Link Posted: 9/15/2005 4:03:50 PM EDT

Originally Posted By TacticalPenguin:
Which state allows legal prostitution, Nevada?


Yup, in brothels, not on the street. Reno, for instance, regularly conducts street sting operations with much success.
Link Posted: 9/15/2005 4:04:54 PM EDT

Originally Posted By Offspring:
My solution to prostitution: Don't charge for the sex, but charge for the condom. Nothing illegal there, right?


That might work in your mind, but it won't work in a courtroom
Link Posted: 9/15/2005 4:13:04 PM EDT

Originally Posted By Barrelburner:

Originally Posted By Offspring:
My solution to prostitution: Don't charge for the sex, but charge for the condom. Nothing illegal there, right?


That might work in your mind, but it won't work in a courtroom



Funny, a lot of things work in my head that never work in real life.
Link Posted: 9/15/2005 4:13:43 PM EDT
Did anyone else notice the good "doctor's" name? And all along we thought he was in jail in Florida!
Link Posted: 9/15/2005 6:04:55 PM EDT

Dr. Leticia Chavez, one of the clinic's three doctors, said she sees about 10 to 15 cases of gonorrhea a month. So far this year, there have been only a few cases or syphilis and no cases of AIDS.

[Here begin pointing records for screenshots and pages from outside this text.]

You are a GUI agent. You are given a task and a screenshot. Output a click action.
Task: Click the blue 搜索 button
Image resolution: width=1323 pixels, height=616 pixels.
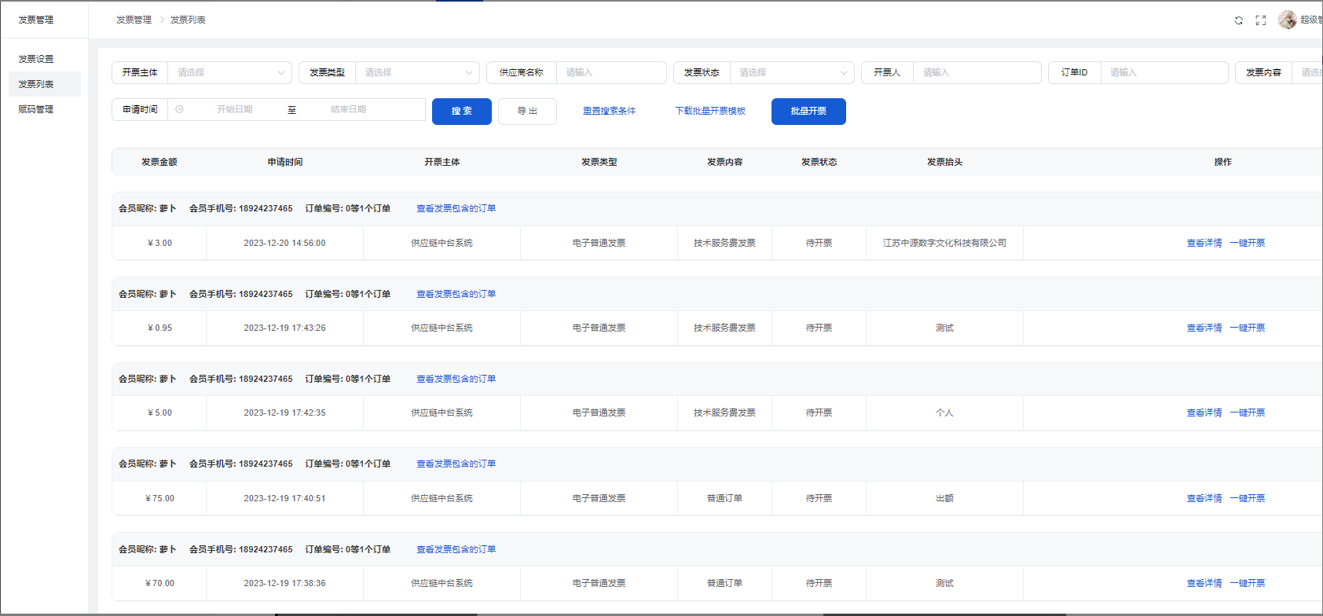[x=462, y=112]
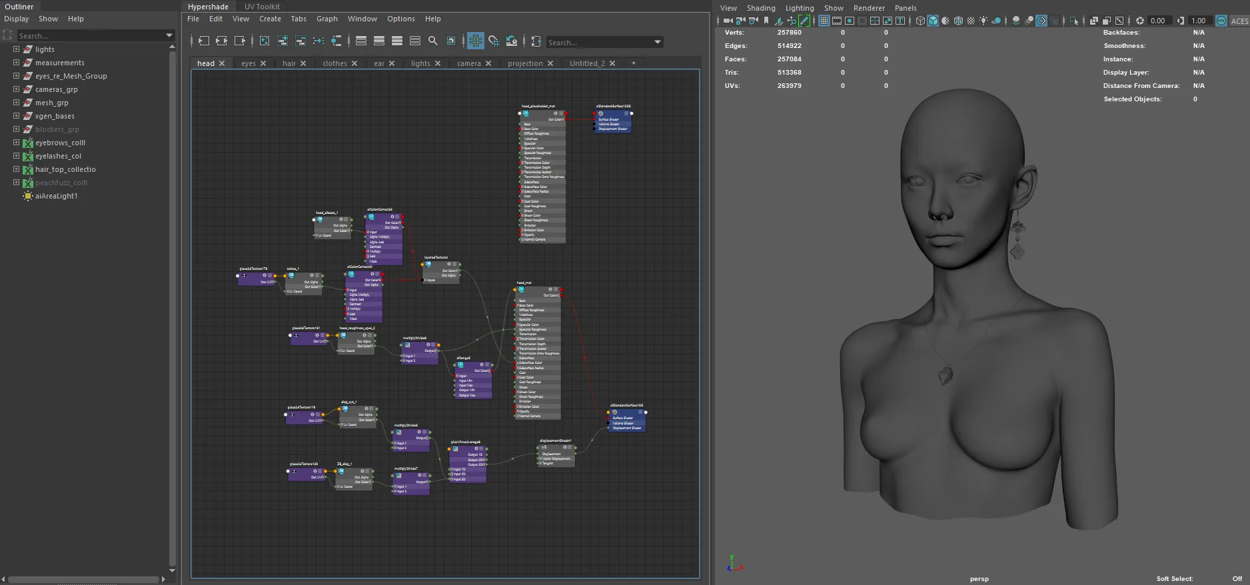Viewport: 1250px width, 585px height.
Task: Expand the mesh_grp node in Outliner
Action: coord(16,103)
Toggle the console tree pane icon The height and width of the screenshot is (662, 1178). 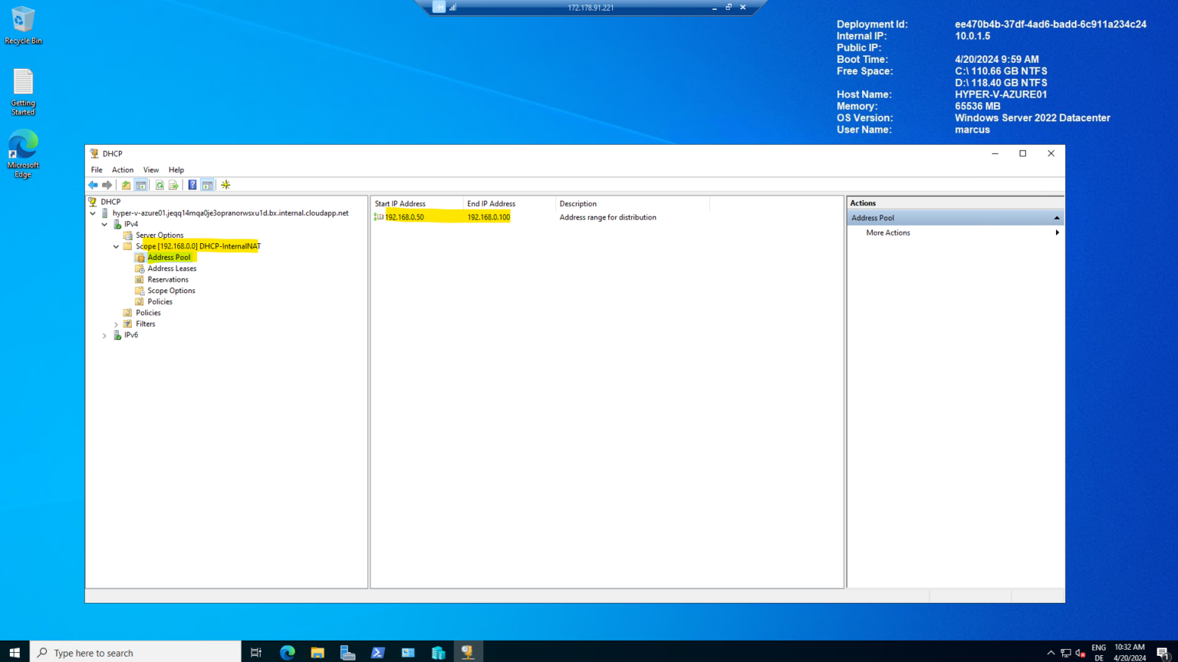141,185
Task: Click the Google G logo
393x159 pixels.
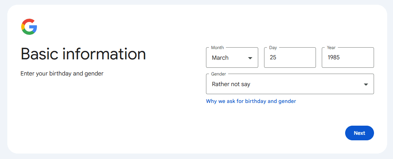Action: (x=29, y=27)
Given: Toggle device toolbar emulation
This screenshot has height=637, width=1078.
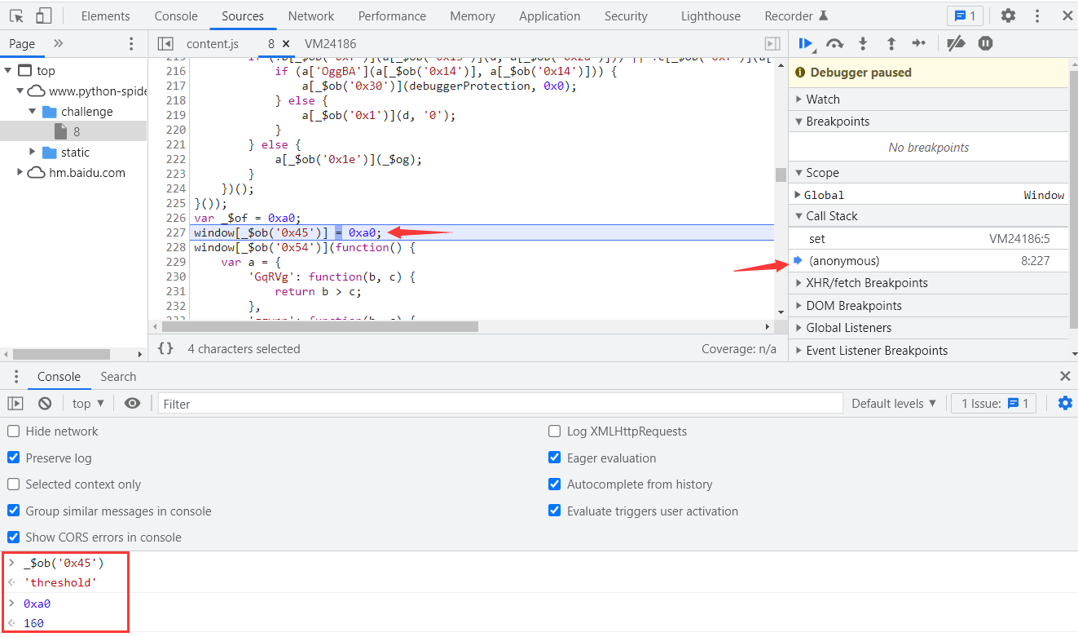Looking at the screenshot, I should coord(44,15).
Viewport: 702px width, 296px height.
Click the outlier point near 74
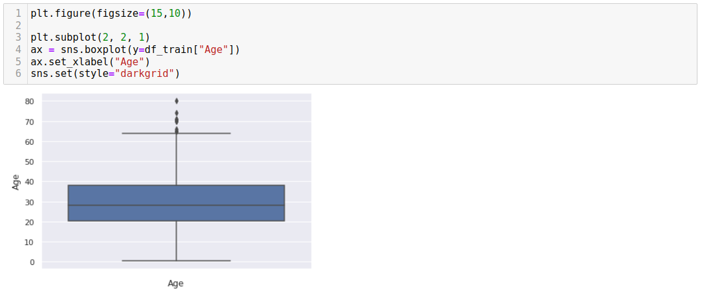[177, 113]
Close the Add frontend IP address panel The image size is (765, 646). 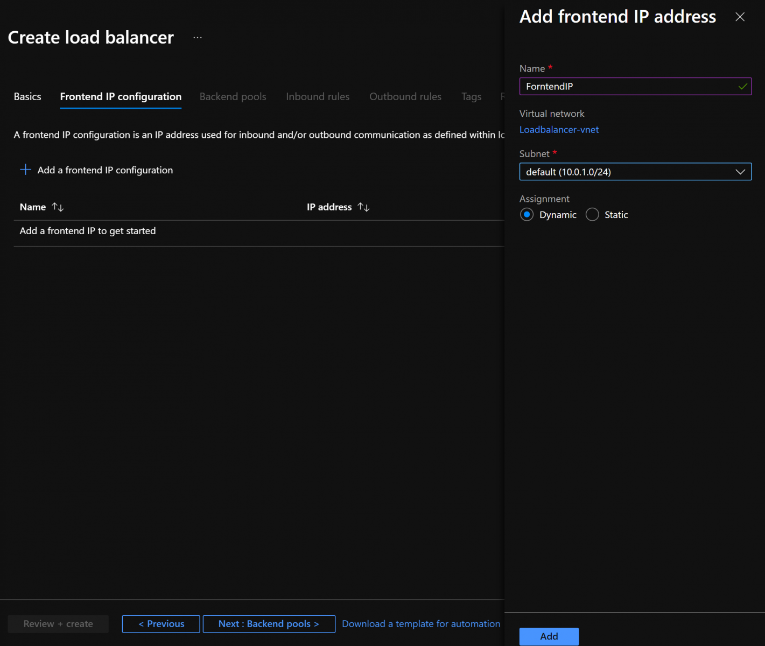click(740, 17)
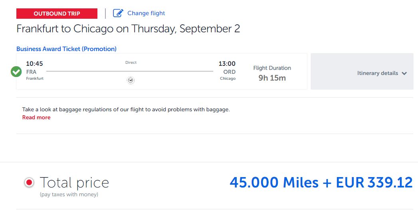Click the baggage regulations notice text
Screen dimensions: 418x213
[x=126, y=109]
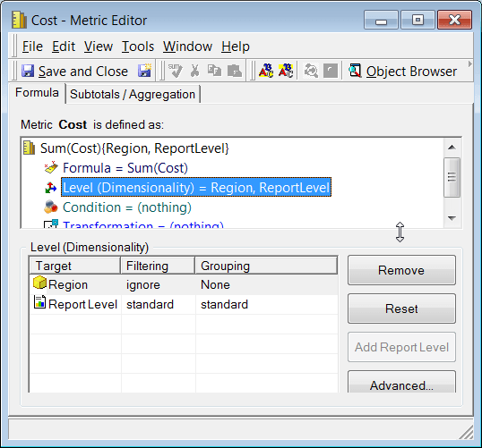Open the Tools menu

coord(138,46)
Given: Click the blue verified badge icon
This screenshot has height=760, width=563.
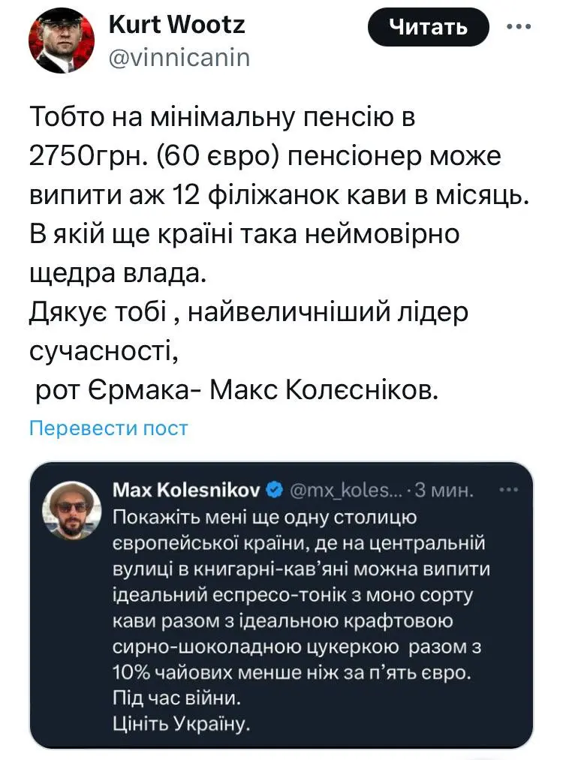Looking at the screenshot, I should (275, 491).
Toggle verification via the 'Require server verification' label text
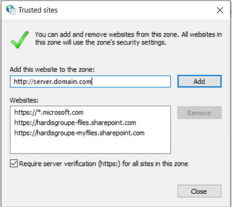232x207 pixels. tap(103, 164)
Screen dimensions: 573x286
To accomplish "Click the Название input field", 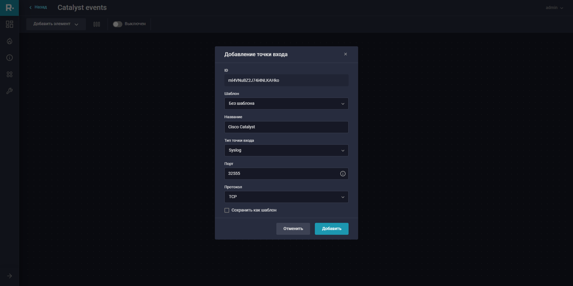I will [286, 127].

Wow, NO cases of aids among Tijuana prostitutes this year, talk about safe sex
Link Posted: 9/15/2005 6:34:47 PM EDT
Road trip!!
Link Posted: 9/15/2005 9:43:34 PM EDT
Go to El Paso with a CB radio, and you will hear nothing but people advertising cheaps trips to Mexico, straight to the whorehouses
Link Posted: 9/15/2005 9:47:01 PM EDT

Originally Posted By 22bad:



Inspectors will swipe the cards through hand-held devices to ensure women pass monthly health exams. The city says it expects to begin issuing the cards later this month, although there's no prototype yet. Dr. Manuel Noriega, who runs the government clinic, says brothel owners have agreed to pay part of the cost.